WHAT IS BEING ASKED => Copy all of the records below line for line, changing nothing.

Records excerpted from a collection:
**********

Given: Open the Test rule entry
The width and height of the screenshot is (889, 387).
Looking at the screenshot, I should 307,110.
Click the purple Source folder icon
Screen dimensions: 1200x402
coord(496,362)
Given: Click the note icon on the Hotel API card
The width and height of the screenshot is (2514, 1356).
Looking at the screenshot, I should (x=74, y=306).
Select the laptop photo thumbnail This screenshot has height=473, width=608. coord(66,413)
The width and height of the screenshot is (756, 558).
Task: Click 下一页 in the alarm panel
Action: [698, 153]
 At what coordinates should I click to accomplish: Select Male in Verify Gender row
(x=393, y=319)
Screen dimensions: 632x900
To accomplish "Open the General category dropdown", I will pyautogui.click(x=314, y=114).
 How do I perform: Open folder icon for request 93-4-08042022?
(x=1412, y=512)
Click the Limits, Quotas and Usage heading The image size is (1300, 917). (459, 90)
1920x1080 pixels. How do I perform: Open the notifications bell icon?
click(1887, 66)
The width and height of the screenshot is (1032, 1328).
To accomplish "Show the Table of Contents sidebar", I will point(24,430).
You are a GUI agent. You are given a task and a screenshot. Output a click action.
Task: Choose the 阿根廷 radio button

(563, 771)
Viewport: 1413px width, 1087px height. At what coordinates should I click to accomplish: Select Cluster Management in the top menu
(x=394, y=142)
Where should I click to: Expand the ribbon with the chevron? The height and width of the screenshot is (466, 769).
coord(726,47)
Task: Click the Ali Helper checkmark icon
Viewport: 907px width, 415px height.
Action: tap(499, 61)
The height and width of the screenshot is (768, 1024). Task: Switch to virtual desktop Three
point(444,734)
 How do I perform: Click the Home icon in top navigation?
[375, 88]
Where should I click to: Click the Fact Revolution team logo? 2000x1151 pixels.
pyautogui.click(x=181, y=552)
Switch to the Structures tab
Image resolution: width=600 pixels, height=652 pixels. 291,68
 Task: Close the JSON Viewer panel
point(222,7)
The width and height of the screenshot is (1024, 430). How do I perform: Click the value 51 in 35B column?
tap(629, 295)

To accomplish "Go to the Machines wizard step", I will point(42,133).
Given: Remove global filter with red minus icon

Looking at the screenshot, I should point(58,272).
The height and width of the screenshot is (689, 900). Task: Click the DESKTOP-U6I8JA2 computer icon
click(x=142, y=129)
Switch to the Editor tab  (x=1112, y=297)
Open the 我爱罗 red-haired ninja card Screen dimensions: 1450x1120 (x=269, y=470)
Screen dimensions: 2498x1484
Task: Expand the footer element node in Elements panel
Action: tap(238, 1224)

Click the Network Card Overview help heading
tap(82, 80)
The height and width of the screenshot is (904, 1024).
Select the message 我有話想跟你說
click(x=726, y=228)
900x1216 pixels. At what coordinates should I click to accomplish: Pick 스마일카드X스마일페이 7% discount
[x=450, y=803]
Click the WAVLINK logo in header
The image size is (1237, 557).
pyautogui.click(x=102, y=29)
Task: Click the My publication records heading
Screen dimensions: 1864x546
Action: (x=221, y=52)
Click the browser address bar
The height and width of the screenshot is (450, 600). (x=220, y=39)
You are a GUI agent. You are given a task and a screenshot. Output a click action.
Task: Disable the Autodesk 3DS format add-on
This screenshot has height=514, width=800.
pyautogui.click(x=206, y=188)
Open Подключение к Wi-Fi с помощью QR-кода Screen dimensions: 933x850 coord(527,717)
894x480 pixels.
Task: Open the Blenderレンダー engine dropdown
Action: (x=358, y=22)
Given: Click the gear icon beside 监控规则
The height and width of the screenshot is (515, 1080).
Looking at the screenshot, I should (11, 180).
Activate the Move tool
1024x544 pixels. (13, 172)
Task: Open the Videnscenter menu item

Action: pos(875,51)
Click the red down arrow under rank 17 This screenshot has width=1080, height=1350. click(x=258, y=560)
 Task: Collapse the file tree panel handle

**********

TASK RESPONSE =>
Given: Open the Test rule entry
The width and height of the screenshot is (889, 387).
Looking at the screenshot, I should 307,110.
Click the purple Source folder icon
Screen dimensions: 1200x402
coord(496,362)
Given: Click the note icon on the Hotel API card
The width and height of the screenshot is (2514, 1356).
Looking at the screenshot, I should (x=74, y=306).
Select the laptop photo thumbnail This screenshot has height=473, width=608. coord(66,413)
The width and height of the screenshot is (756, 558).
Task: Click 下一页 in the alarm panel
Action: [698, 153]
 At what coordinates should I click to accomplish: Select Male in Verify Gender row
(x=393, y=319)
Screen dimensions: 632x900
To accomplish "Open the General category dropdown", I will pyautogui.click(x=314, y=114).
 How do I perform: Open folder icon for request 93-4-08042022?
(x=1412, y=512)
Click the Limits, Quotas and Usage heading The image size is (1300, 917). (459, 90)
1920x1080 pixels. How do I perform: Open the notifications bell icon?
click(1887, 66)
The width and height of the screenshot is (1032, 1328).
To accomplish "Show the Table of Contents sidebar", I will point(24,430).
You are a GUI agent. You are given a task and a screenshot. Output a click action.
Task: Choose the 阿根廷 radio button

(563, 771)
Viewport: 1413px width, 1087px height. At what coordinates should I click to accomplish: Select Cluster Management in the top menu
(x=394, y=142)
Where should I click to: Expand the ribbon with the chevron? The height and width of the screenshot is (466, 769).
coord(726,47)
Task: Click the Ali Helper checkmark icon
Viewport: 907px width, 415px height.
Action: tap(499, 61)
The height and width of the screenshot is (768, 1024). Task: Switch to virtual desktop Three
point(444,734)
 How do I perform: Click the Home icon in top navigation?
[375, 88]
Where should I click to: Click the Fact Revolution team logo? 2000x1151 pixels.
pyautogui.click(x=181, y=552)
Switch to the Structures tab
Image resolution: width=600 pixels, height=652 pixels. 291,68
 Task: Close the JSON Viewer panel
point(222,7)
The width and height of the screenshot is (1024, 430). How do I perform: Click the value 51 in 35B column?
tap(629, 295)

To accomplish "Go to the Machines wizard step", I will point(42,133).
Given: Remove global filter with red minus icon

Looking at the screenshot, I should point(58,272).
The height and width of the screenshot is (689, 900). Task: Click the DESKTOP-U6I8JA2 computer icon
click(x=142, y=129)
Switch to the Editor tab  (x=1112, y=297)
Open the 我爱罗 red-haired ninja card Screen dimensions: 1450x1120 (x=269, y=470)
Screen dimensions: 2498x1484
Task: Expand the footer element node in Elements panel
Action: tap(238, 1224)

Click the Network Card Overview help heading
tap(82, 80)
The height and width of the screenshot is (904, 1024).
Select the message 我有話想跟你說
click(x=726, y=228)
900x1216 pixels. At what coordinates should I click to accomplish: Pick 스마일카드X스마일페이 7% discount
[x=450, y=803]
Click the WAVLINK logo in header
The image size is (1237, 557).
pyautogui.click(x=102, y=29)
Task: Click the My publication records heading
Screen dimensions: 1864x546
Action: (x=221, y=52)
Click the browser address bar
The height and width of the screenshot is (450, 600). (x=220, y=39)
You are a GUI agent. You are given a task and a screenshot. Output a click action.
Task: Disable the Autodesk 3DS format add-on
This screenshot has height=514, width=800.
pyautogui.click(x=206, y=188)
Open Подключение к Wi-Fi с помощью QR-кода Screen dimensions: 933x850 coord(527,717)
894x480 pixels.
Task: Open the Blenderレンダー engine dropdown
Action: (x=358, y=22)
Given: Click the gear icon beside 监控规则
The height and width of the screenshot is (515, 1080).
Looking at the screenshot, I should (11, 180).
Activate the Move tool
1024x544 pixels. (13, 172)
Task: Open the Videnscenter menu item

Action: pos(875,51)
Click the red down arrow under rank 17 This screenshot has width=1080, height=1350. click(x=258, y=560)
 Task: Collapse the file tree panel handle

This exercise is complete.